Text to read:
-- START --

Hi Guys,
I’m new in Apache Beam. In my current project we have follow scenario:
- We run transformations via Apache Beam Pipeline into Amazon AWS (using
Cluster by Spark, Hadoop). We can in future produce big Files.
- The generated a AVRO file that should be stored from AWS Account A to
AWS Account B in "S3://some_store". The process is started in Account A
because here is the required data access layer.
- The first experimentation shown:
- A empty file is created (0 bytes -> MyTransformation.avro) in Account
A
- After process is finished, no file appear in Account B
"S3://sone_store”. File is missing.
The process defined in Account A look like:
---
final SimplePipelineOptions options =
PipelineOptionsFactory.fromArgs(args).as(SimplePipelineOptions.class);
final Pipeline pipeline = Pipeline.create(options);
pipeline.apply(
SomeDataIO.read()
.withZookeeperQuorum(options.getZookeeperQuorum())
.withDataVersion(UUID.fromString(options.getVersionId()),
options.getDataVersion())
.withView(DictionaryModelView
.create(MODEL, new ProcessSomeData())));
Join.innerJoin(someData, someData)
.apply(Values.create())
.apply(ParDo.of(new ExtractSomeData()))
.apply(FileIO.<String, KV<String, String>>writeDynamic()

-- END --

Information given:
-- START --

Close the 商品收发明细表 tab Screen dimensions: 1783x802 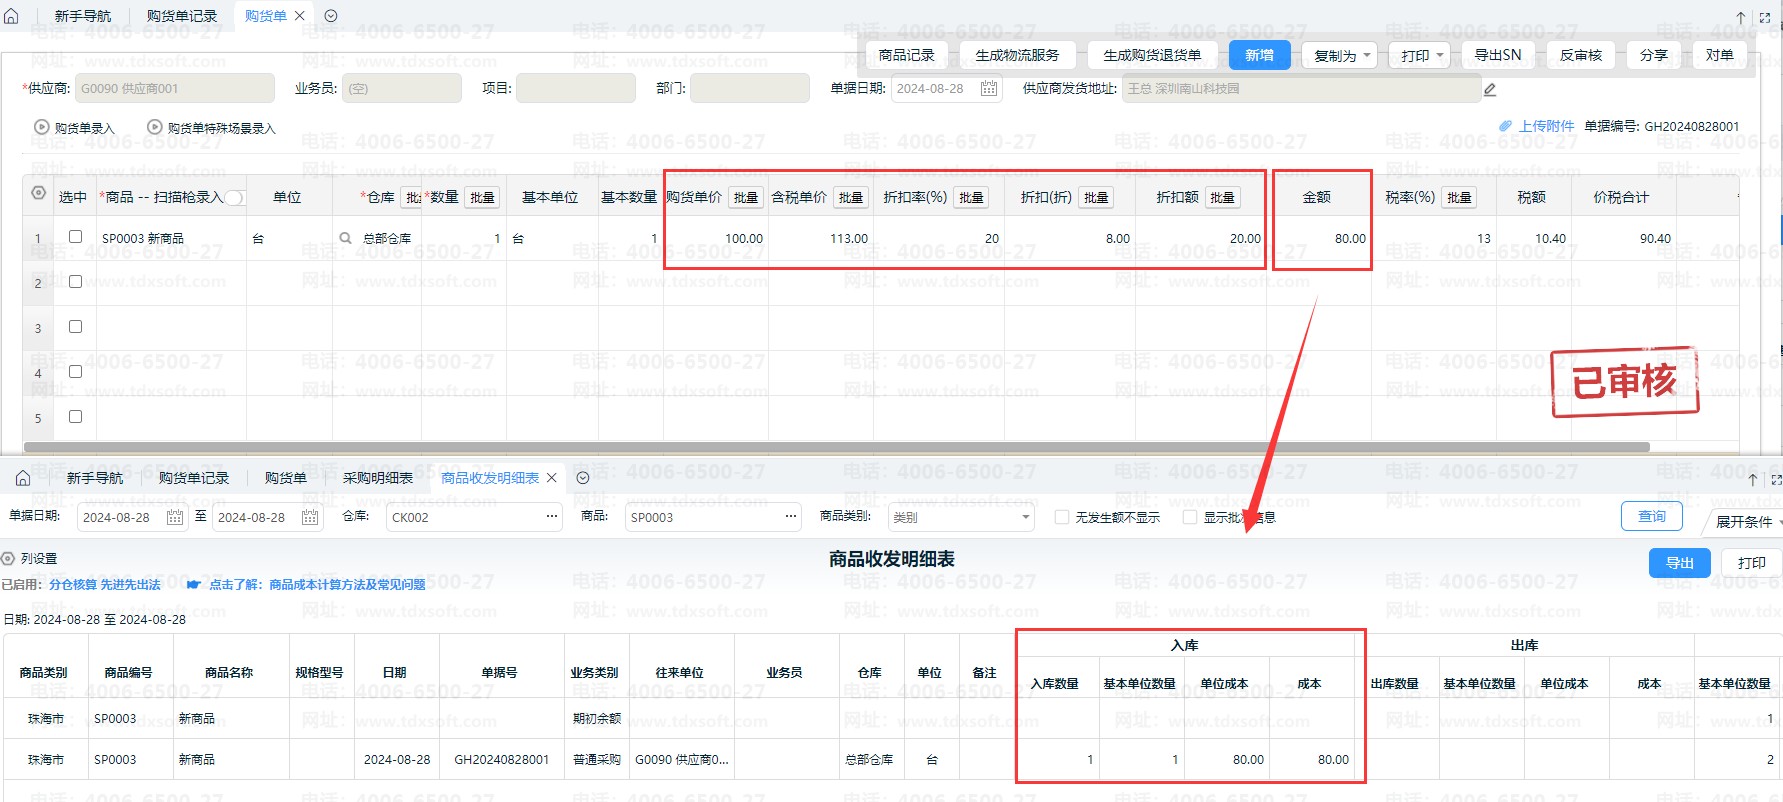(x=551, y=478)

-- END --
-- START --

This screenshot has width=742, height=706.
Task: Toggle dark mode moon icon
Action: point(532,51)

-- END --

Extend the forum post at the top of the page, which concerns writing an Avro file from an Apache Beam pipeline to an S3 bucket in another AWS account, beginning immediately after its last line.

Task answer:
.by(KV::getKey)
.via(fn, AvroIO.sink(AVFeature.class))
.withNaming("MyTransformation.avro")
.to("S3://sone_store")
.withNumShards(1)
.withDestinationCoder(StringUtf8Coder.of()));
pipeline.run().waitUntilFinish();
---
The class ProcessSomeData is responsible to extract some data from our
persistence layer and process it.
In test, running from Account B, all work fine, we can produce the AVRO
File (34 KB) and store the file into Account B S3 store ->
S3://some_store
But running in the cloud starting the process from Account A, then we
lost the file (MyTransformation.avro, 0 bytes). -> File has not been
copied.
AWS S3 configuration from Account B give full access to Account A.
1. Some idea what goes wrong?
2. Maybe FileIO.Write.to(...) is not able to store data between AWS
cross accounts?
3. Should I create my self a java client to store in Account B?
4. Can FileIO copy 0 bytes file?
Any help is appreciate.
Many thanks in advance !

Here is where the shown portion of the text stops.